═════ Document ═════

# anybody  huntin canadian geese ?



## LOGTROLLER (Jan 9, 2013)

It took me 2 yrs to convince my wife to let me mount some geese on the wall. Problem now is ,I have no birds to take to the taxidermist. I don't hunt birds myself. A friend i work with said he may get me a couple this season,but he doesn't really hunt for geese. The season is near to end and i would like to ask if anyone could help me. I would like to have 2 geese for mounting. I'm in Harris Co. Ga. I don't mind driving to pick them up Thanks


----------



## across the river (Jan 9, 2013)

LOGTROLLER said:


> It took me 2 yrs to convince my wife to let me mount some geese on the wall. Problem now is ,I have no birds to take to the taxidermist. I don't hunt birds myself. A friend i work with said he may get me a couple this season,but he doesn't really hunt for geese. The season is near to end and i would like to ask if anyone could help me. I would like to have 2 geese for mounting. I'm in Harris Co. Ga. I don't mind driving to pick them up Thanks



Larry Young Jr. is the goose man.  Send him a PM.


----------



## Vmarsh (Jan 9, 2013)

*canada goose

Good luck with your search. Wish I could help.


----------



## Huntndemgaducks (Jan 9, 2013)

I live in augusta and could do a goose hunt and knock a few for ya if your interested in coming all that way


----------



## LOGTROLLER (Jan 10, 2013)

Thanks Huntndemgaducks , I would go all that way if need be. I don't have any birds yet. I've been contacted by several hunters (Thank Ya'll) but no commitments. Keep me posted.


----------



## MagSPot (Jan 10, 2013)

i got one in freezer i live in auburn ga


----------



## tradhunter98 (Jan 13, 2013)

Wish I would have known we had 10 on the ground the other day.


----------



## vowell462 (Jan 13, 2013)

Bob, You cant count on Mark to kill anything. Ill get you a couple at Cooper Creek

Thomas


----------



## pignjig10lb (Jan 13, 2013)

Wished I would have known just cleaned a few from yesterdays hunt. I'm just up the road from you so maybe I'll bust a few more i the next two weeks. I like my odds, we are covered up with geese.


----------



## jatola77 (Jan 14, 2013)

Ive got one in the freezer im in Reynolds pm me if you want it


----------



## LOGTROLLER (Jan 19, 2013)

thanks again ya'll


----------



## mguthrie (Jan 23, 2013)

═════

* [Directives]
1: Please retype the goose thread between "## pignjig10lb (Jan" and "up with geese.", inclusive.
2: In one to three sentences, explain why LOGTROLLER turns to other members of the goose thread for birds.
3: Write what follows the last line of the goose thread.
The data after the goose thread has no connection to it.

═════ Dataset content ═════

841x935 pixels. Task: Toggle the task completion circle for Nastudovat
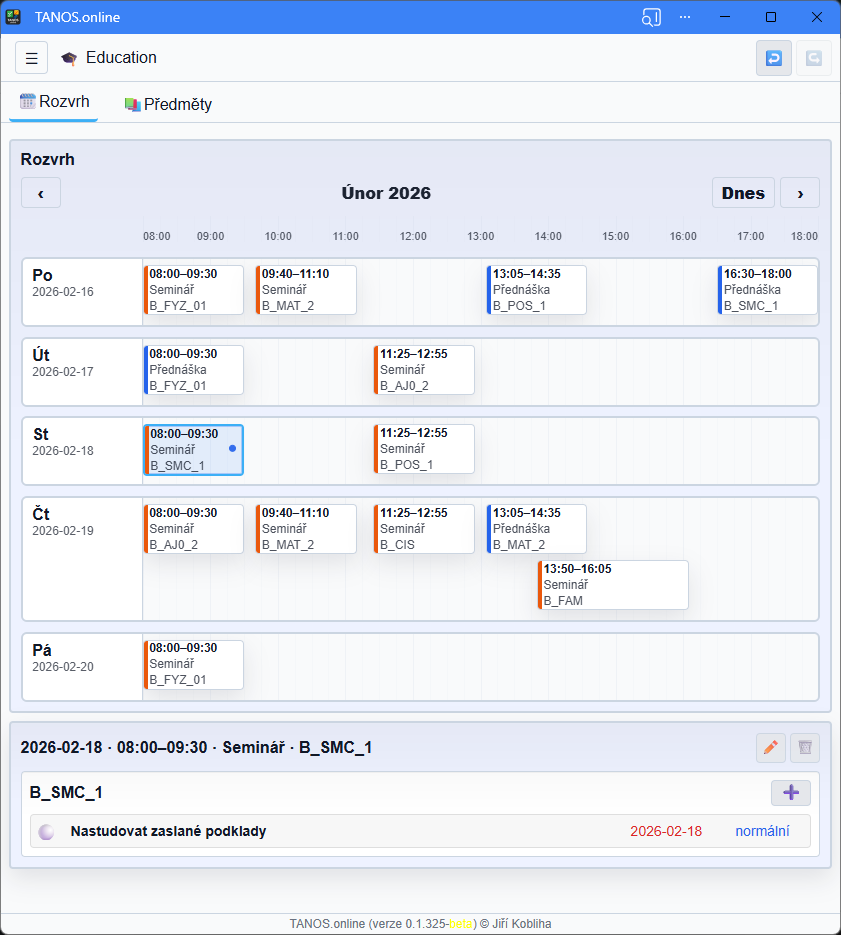(x=46, y=832)
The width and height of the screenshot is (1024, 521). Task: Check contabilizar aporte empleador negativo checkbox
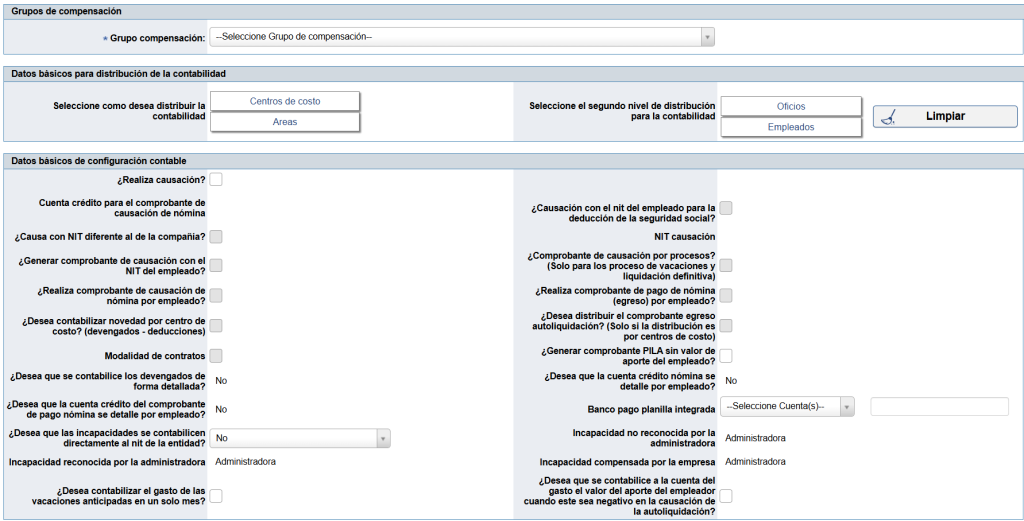(727, 496)
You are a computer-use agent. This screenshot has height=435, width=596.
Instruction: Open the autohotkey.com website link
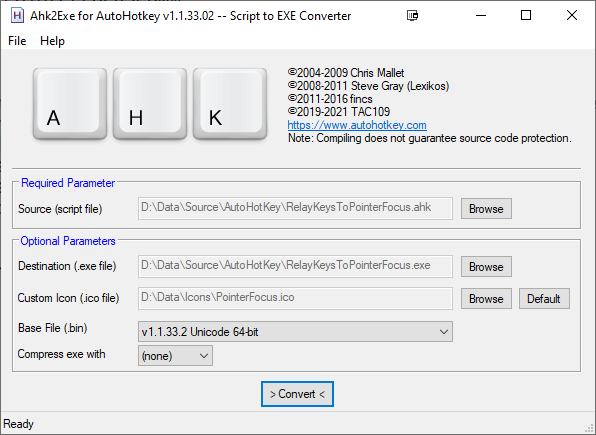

═════

* [Response list]
1:
## pignjig10lb (Jan 13, 2013)

Wished I would have known just cleaned a few from yesterdays hunt. I'm just up the road from you so maybe I'll bust a few more i the next two weeks. I like my odds, we are covered up with geese.

2: He wants two geese mounted for the wall but has no birds for the taxidermist, because he doesn't hunt birds himself. A friend from work may get him a couple, but that friend doesn't really hunt geese, and the season is nearly over.

3:
Canadian geese? Do they have a passport. There Canada geese


----------



## thompsonsz71 (Jan 24, 2013)

mguthrie said:


> Canadian geese? Do they have a passport. There Canada geese



The few I killed this year showed me their green card right before they got hqmmered


----------



## thompsonsz71 (Jan 24, 2013)

killer elite said:


> They grew up in Columbia county.LOL/LOL/LOL/



All 6 banded at big hart... Haha McDuffie cty sir! Hahaha


----------



## Killer Kyle (Jan 24, 2013)

mguthrie said:


> Canadian geese? Do they have a passport. There Canada geese



*They're

Correct not, lest ye be correct.


----------



## camarine1 (Jan 24, 2013)

mguthrie said:


> Canadian geese? Do they have a passport. There Canada geese




I might sound crazy, but it drives me nuts when I hear/read this correction. 

I have been hunting geese for 13 years and I refer to them as Canadians. Would you correct someone for referring to them as honkers? For that matter, would you correct somebody for calling a Ringneck a "Ringer" or a Northern Shoveler a "Spoonie."

While we are being technical. Which species of Canada goose are we talking aboot, eh? Atlantic, Hudson Bay or Interior, Giant, Moffitt's or Great Basin, Lesser, Dusky and Vancouver.

Alright. I am done. I'll get off my soap box.


----------



## vowell462 (Jan 24, 2013)

camarine1 said:


> I might sound crazy, but it drives me nuts when I hear/read this correction.
> 
> I have been hunting geese for 13 years and I refer to them as Canadians. Would you correct someone for referring to them as honkers? For that matter, would you correct somebody for calling a Ringneck a "Ringer" or a Northern Shoveler a "Spoonie."
> 
> ...



I agree with you. These guys drive me nuts with that stuff. Guy is asking for some geese, That's all.


----------



## Brianf (Jan 24, 2013)

If I they come I shoot em. I don't care where they are from. 
It's not like he called them Mexicans.


----------



## chadf (Jan 24, 2013)

Go play a game of golf and use your club to harvest some!


----------



## Larry Young Jr (Jan 24, 2013)

camarine1 said:


> I might sound crazy, but it drives me nuts when I hear/read this correction.
> 
> I have been hunting geese for 13 years and I refer to them as Canadians. Would you correct someone for referring to them as honkers? For that matter, would you correct somebody for calling a Ringneck a "Ringer" or a Northern Shoveler a "Spoonie."
> 
> ...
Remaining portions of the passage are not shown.